I’ll try to switch back to the track scopes or any other view as much as possible. However, most of my drum and percussion samples are there, so sometimes I do need to browse for them.

Renoise attempts to scan sample file headers for their basic properties (channels, frequency, loop chunks) for that order it needs to access those files.
If you have them located on a NAS and it doesn’t have a fast connection (100Mbit or less), yes, this will take quite a while, but that part is not a specific Renoise problem.
Accessing files on a network in generic is an authorisation matter what slows everything down.
You will experience this problem with any program that attempts to scan file headers for this kind of data in this manner.
If you would have your samples stored locally, the problem would occur with smaller delays.

As you could see in my screenshot, my computer and NAS both have a 1Gbit connection. If I copy large chunks I get speeds in excess of 60MB/s. I will try to copy them all on a local hard drive and see how this will behave.

However, then I have again the problem of backups.

I don’t leave my studio computer on all the time. Energy is way to expensive these days. That’s where these NAS appliances excell in : fast, low noise, low power usage. I tried working with an n-way sync before, but this isn’t just working. I still like to manage samples, or create basic sample ideas on a mobile computer or computer in the living room, without the need of firing up the complete studio. N-way syncs gave me huge problems, not syncing good, deleting new content, etc.

That’s why I thought : I don’t need big local disks, I put everything on the NAS. At night a schedule runs to back them up, without me having to worry to do this manually and forgetting it.

I still don’t understand why Renoise needs to scan these files over and over again, whenever the disk browser tab is selected. I would expect only some traffic when trying to preview a sample, but not while having a browser pane open.
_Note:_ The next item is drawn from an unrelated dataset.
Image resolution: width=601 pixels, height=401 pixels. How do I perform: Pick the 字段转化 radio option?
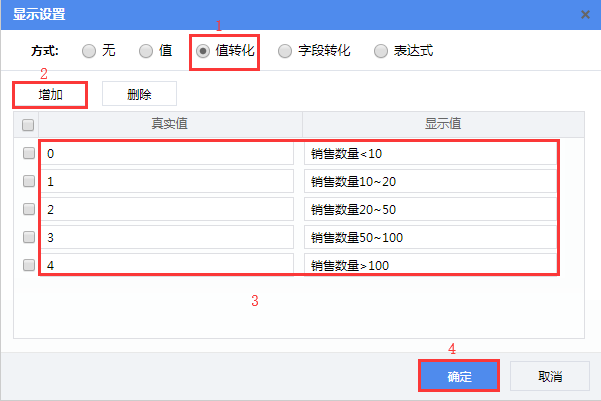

Wouldn’t it be better to somehow cache these things, to speed up browsing the same files and folders ?

Actually (see this thread),


The disk browser issue has been brought up before, and Taktik mentioned a few possible solutions, but it seems like nothing’s come of that discussion, or at least nothing that’s been released.

Renoise rescans not only the currently selected directory for samples, but also rescans the contents of all the “opened” folders in the left pane of the disk browser so that it can update their contained folders as well.

In my experiences, the worst delays come from rescanning the entire left pane directory tree, rather than scanning the samples in the currently selected directory (although this can create smaller delays, especially for folders containing a few thousand samples).

Do you still get large delays when you keep the directory tree in the left pane very short, like I suggested in my earlier post?

Well… Turns out I was totally incorrect, but I am not going to edit my post above, just in case this thread is stumbled on, and somebody finds my suggestions helpful…

Cheers

So it looks like an SMB problem in this case (simply access and authentication)
Accessing network drives is time consuming and pretty hard to circumvent unless you have a remote server that allows your proprietary client to quickly connect and exchange data (Like ftp or other file transfer protocols).
At least quick file transfer protocols are nothing that ordinary apps can offer autonomously and out-of-the-box.
Of course, it is possible to figure out if a drive is mapped or not, but should application designers really bother themselves with that? They only can bore you with messages and warnings but won’t be able to speed up the process.